Detroit Still


Seems the Detroiters I was lurking with are not at all sentimental about the place but are still fiercely loyal to it in a certain way. San Franciscans seem to have no discernible sense of humor about themselves, perhaps due to absolute terror that someone might get offended and deem them “unworthy” of living here. On the other hand, it is quite acceptable for residents to make wry and sarcastic comments about Detroit without being branded traitors. A refreshing quality indeed…
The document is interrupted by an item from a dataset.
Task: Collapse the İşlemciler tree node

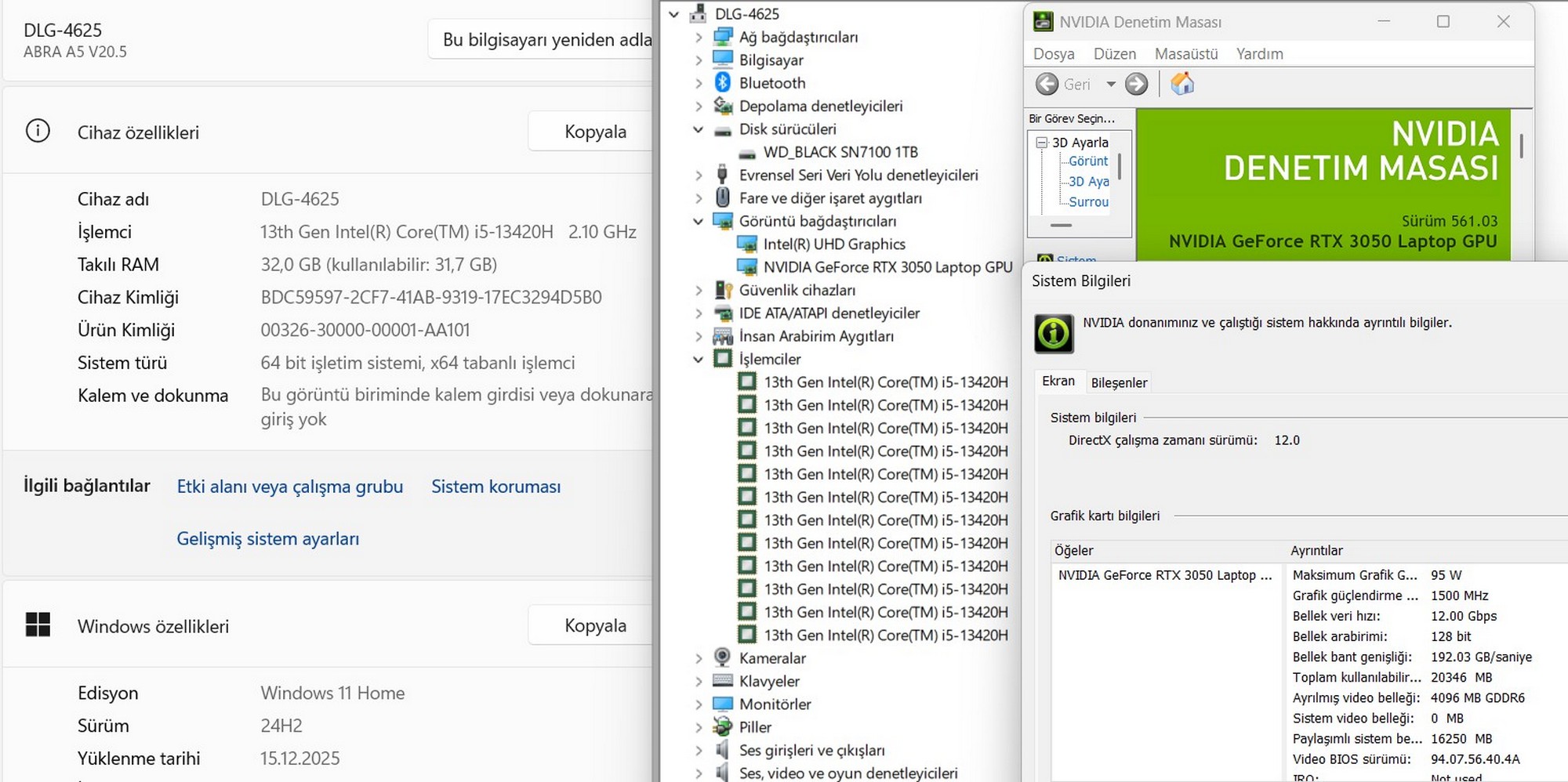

A few idiosyncracies I noted:

  • Major intersections do not have left turn lanes. They have built-in U-turn zones at mid-block. An interesting experiment which really doesn’t work.
  • It’s hard to see much of Detroit’s decay from the freeways. This must be very comforting to the commuting suburban residents who rea most responsible for this decay.
  • Grosse Point is very aptly named.
  • Hamtramck, described by the Utne Reader as one of the ten coolest urban neighbrhoods in America, vaguely resembles an urban version of a trailer park. Apparently, many of the residents are not totally out of place in this environment, given the large racist skinhead presence, etc.


Scott and I spent Sunday afternoon driving around the city taking pictures and discussing what had happened. We toured Grand River Avenue, a once fashionable area of large houses, which now features neat and well-kept homes interspersed with bombed-out shells and vacant lots. Near Woodward Avenue, the headquarters of General Motors, one of the world’s largest corporations, fittingly presides over the decay. The irony is apparently not lost on GM; they’re in the process of moving to the Rennaissance Center.
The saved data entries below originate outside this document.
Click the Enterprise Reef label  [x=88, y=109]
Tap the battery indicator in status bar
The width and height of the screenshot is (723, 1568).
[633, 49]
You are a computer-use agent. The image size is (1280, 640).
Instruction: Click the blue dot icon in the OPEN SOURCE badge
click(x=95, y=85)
We visited a large pile of rubble which had once been the Cadillac factory which employed Scott’s father and the adjacent neighborod which went to hell when the factory closed. We visited the west side and some suburbs where a midde class still exists. We played “White Castle or White Tower”, where the object is to guess which chain an abandoned white porcelain building used to belong to.



It’s a strangely emotional thing for me to drive through Detroit, a place which dramatically illustrates the end result of of racism and corpoarate greed. I realized that the Hudson’s building was in some ways a metaphor for the entire city: abandoned, neglected, and a little too big and cumbersome for real adaptive re-use. The massive and majestic train station pictured above is perhaps an even more striking metaphor. It’s a beautiful building which sits on the outskirts of downtown, completely abandoned and gutted, almost begging to be put out of its misery because it will never be restored.
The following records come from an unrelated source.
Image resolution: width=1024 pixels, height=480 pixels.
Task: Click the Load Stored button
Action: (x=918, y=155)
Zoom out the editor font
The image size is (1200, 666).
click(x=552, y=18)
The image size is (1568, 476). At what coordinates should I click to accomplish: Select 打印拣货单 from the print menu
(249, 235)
I don’t mean to suggest that Detroit is begging to be destroyed. There’s still life here, despite popular opinion. Scott summed up the city very well with one single statement he kept repeating: there’s absolutely no place else like Detroit. And I’m still drawn to the place. Every minute I spend in Detroit makes me crave ten more.

From Windsor ON, downtown looks completely different. The view from the hideous new casino reveals no trace of the dark side of the faded jewel across the river. What it does reveal is just how bad the Detroit waterfront could look in a few years when the casinos open there. Casinos are a really misguided plan for revitalizing a city, methinks. Look what they did for Atlantic City, after all. Thy’re insulated environments which feed of the city and give nothing back.

Sort of like the Renaissance Center. And sort of like General Motors, its new tenant.


Time to move on. Scott had to start a new job on Monday and I had to be on my way after another morning drive through a downtown which ones had chain and people and now had one less abandoned department store across the street from the boarded-up Lerner Shop.